### PROBLEM STATEMENT
Look below for the line with "Given: Open the 最近五天 date range dropdown". Retype it and every line after it to the end, exactly, but leave out the pictures.

Screenshot grounding data

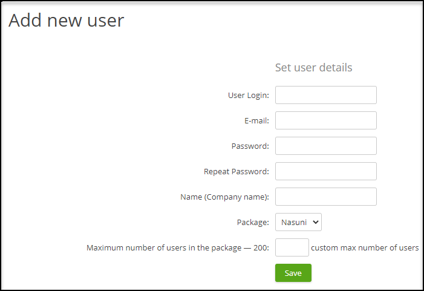This screenshot has width=424, height=291.
Task: Select the Repeat Password input box
Action: point(325,171)
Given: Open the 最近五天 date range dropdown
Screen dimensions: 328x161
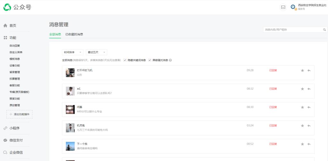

### SOLUTION
Given: Open the 最近五天 date range dropdown
Screen dimensions: 328x161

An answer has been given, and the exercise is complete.